Linguistics professor and emoji expert, Bangor University

Adding value to brands with emoji

In his talk, Vyv will examine some of the reasons that marketing and PR campaigns increasingly feature emojis. He will demonstrate how emojis can enhance a brand, especially in the under 25 demographic. The talk will be based on specific case studies, including PR campaigns for TalkTalk Mobile, Barclays Bank, and O2. He will also discuss how to devise a clear PR angle and marketing hook fit for purpose in our 24/7 connected world.

Vyv is an expert in language and communication and is the author of over a dozen books on linguistics. In addition to his academic work, Vyv works with brands including Barclays and TalkTalk to help them navigate the complex world of digital communication.

Dots Live

Can emojis give brands the edge they need?

“Emojis leave English in the dust in terms of pick up and usage,” said Professor Vyv Evans in the second session of the Dots 2016 conference, speaking about how emojis can give brands an edge in the digital age.

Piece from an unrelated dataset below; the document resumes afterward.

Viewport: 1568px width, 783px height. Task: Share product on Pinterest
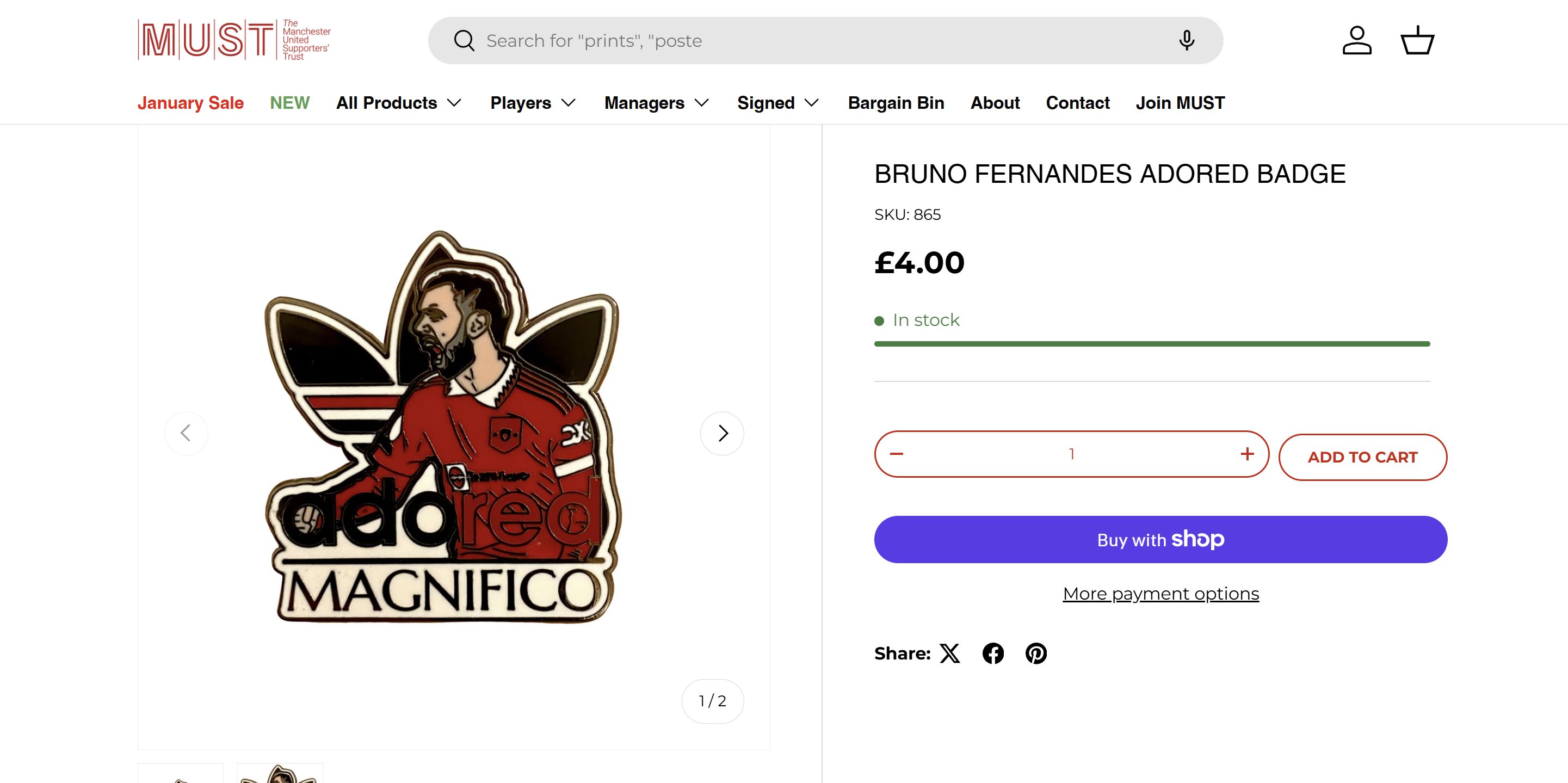pos(1036,653)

Emojis are being rapidly adopted, with over 80% of people using them. They’re well and truly part of mainstream conversations. For example, in 2012 Andy Murray married his girlfriend Kim Sears. “He sent a tweet made entirely of emojis that described the wedding preparations, the vows, the dancing, singing and the consummation,” said Vyv.

But how can brands use emojis to communicate with their customers?

Fast adoption

“A brand doesn’t need to have a specific emoji to take advantage of emojis as a marketing tool,” said Vyv. Organisations like the BBC use them in the news, Facebook has adopted them to allow users to give reactions to friends’ posts, the New York subway system introduced a system using emojis to advise passengers of the status of subway lines.

Emoji usage dwarfs the reach of English. There are 335 million native English speakers and 505 million second language English speakers. In contrast, there are two billion smartphone users (nearly one-quarter of the world’s population). 41.5 billion SMS messages are sent every day and six billion emojis are sent daily by SMS and social media apps.

How emojis work for brands

Emojis are a visual form of representation. Their very nature helps them to be universally and, often instantly, recognisable. They offer a great way for brands – on a global scale – to become part of people’s everyday conversations. It’s the fastest growing new ‘language’ and research highlights that 72% of 18-25 year olds find it easier to use emojis than words to express feelings in electronic communication.

Brands like O2, Talk Talk and Barclays are all creating campaigns around emojis, with the latter translating common phrases into emojis to help people overcome the stigma of talking about money.

“A brand doesn’t need to be embedded in the digital sector or have a specific emoji to take advantage of emojis as a marketing tool,” said Vyv. “As language is the tissue that connects us all, there is a multitude of ways to create an angle to view emojis as providing a new and brand-specific way of communication.”